There is a growing international consensus … that regulation, particularly in poor countries, must be designed with an appreciation of both information asymmetries and difficulties of enforcement.

(World Bank Development Report 2001/2)

Introduction

Regulatory contracts, like any other contractual relationships, suffer in developing countries from a severe lack of enforcement. Good laws and rules are rather straightforward to import from the developed world. A good set of lawyers can transfer this institutional knowledge quite easily (if not cheaply). It is much more difficult to enforce them, because of the lack of financial and technical resources, because of the corruption of enforcement institutions, and because of the weak bargaining power of regulators.

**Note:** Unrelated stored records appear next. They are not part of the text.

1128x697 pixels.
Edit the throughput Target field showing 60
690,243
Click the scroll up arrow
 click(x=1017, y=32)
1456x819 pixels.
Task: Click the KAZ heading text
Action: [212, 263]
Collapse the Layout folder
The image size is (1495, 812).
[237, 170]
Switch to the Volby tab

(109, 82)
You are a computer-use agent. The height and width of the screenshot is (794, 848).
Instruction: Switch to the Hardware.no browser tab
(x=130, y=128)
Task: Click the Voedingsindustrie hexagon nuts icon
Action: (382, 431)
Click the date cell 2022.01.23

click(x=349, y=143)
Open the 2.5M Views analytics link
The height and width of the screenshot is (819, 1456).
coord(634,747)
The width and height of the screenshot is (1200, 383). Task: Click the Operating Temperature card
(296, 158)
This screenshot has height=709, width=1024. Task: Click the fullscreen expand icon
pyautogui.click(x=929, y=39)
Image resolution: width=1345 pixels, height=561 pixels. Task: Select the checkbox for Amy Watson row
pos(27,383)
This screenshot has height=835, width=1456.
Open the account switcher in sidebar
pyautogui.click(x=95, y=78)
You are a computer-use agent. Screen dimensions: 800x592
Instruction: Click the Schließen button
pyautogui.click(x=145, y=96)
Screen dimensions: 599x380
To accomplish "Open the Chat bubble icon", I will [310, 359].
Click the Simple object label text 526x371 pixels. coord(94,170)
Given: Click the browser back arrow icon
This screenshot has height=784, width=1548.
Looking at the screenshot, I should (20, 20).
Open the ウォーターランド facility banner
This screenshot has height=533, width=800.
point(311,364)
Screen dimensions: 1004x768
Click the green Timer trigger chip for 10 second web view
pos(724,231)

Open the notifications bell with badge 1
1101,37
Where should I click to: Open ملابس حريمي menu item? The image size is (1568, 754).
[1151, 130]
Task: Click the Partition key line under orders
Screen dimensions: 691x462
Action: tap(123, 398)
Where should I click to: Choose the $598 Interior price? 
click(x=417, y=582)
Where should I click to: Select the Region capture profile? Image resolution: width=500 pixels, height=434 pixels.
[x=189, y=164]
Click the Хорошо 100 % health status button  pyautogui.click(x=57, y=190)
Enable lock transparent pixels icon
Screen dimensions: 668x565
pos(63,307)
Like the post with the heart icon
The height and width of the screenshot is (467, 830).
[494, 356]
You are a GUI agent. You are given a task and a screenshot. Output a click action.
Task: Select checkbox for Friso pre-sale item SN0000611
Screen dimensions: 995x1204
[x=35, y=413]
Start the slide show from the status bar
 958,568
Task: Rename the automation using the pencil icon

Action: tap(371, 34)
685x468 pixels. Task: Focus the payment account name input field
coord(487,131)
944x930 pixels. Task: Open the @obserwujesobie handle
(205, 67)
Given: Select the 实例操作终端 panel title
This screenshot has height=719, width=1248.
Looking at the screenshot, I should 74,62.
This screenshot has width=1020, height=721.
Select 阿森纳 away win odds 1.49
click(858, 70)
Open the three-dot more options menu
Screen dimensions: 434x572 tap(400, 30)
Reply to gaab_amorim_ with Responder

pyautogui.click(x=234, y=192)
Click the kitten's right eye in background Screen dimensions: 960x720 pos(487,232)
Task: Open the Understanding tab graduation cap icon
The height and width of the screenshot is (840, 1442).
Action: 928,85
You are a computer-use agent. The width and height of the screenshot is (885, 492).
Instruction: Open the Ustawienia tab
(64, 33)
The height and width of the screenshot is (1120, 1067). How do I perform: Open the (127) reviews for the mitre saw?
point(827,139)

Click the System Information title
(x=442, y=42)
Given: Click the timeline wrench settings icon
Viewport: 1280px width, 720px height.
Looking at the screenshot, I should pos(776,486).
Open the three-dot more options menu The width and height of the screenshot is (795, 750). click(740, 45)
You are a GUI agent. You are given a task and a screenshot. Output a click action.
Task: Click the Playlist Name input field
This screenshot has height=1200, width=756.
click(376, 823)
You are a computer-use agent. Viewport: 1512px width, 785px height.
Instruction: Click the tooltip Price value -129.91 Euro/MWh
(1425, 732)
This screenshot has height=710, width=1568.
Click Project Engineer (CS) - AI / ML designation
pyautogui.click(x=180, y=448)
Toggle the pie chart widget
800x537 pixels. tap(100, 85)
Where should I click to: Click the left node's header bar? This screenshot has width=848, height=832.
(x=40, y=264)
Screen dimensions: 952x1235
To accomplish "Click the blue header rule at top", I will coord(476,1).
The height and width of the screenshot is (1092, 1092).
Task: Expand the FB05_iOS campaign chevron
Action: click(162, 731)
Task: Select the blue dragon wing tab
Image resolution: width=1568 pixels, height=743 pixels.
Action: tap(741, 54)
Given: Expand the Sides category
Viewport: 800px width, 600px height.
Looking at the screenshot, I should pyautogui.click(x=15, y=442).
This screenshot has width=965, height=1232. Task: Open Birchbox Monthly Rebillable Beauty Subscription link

The vital role of enforcement for laws, rules, and contracts was first stressed by the Chicago School (Becker, 1968; Stigler, 1970; Becker and Stigler, 1974). They modeled economic agents as performing a cost–benefit analysis when breaching the law and they reflected on the role of punishments and their limitations due to corruption and limited liability.

In the law and economics literature (Posner, 1972; Polinsky, 1983), a lot of work has been done on breach of contracts and on the types of remedies which can be offered by the law However, the emphasis is not on how to react to renegations of contracts in fully anticipated states of nature, but rather on how laws can deal simply with circumstances arising from unexpected states of nature.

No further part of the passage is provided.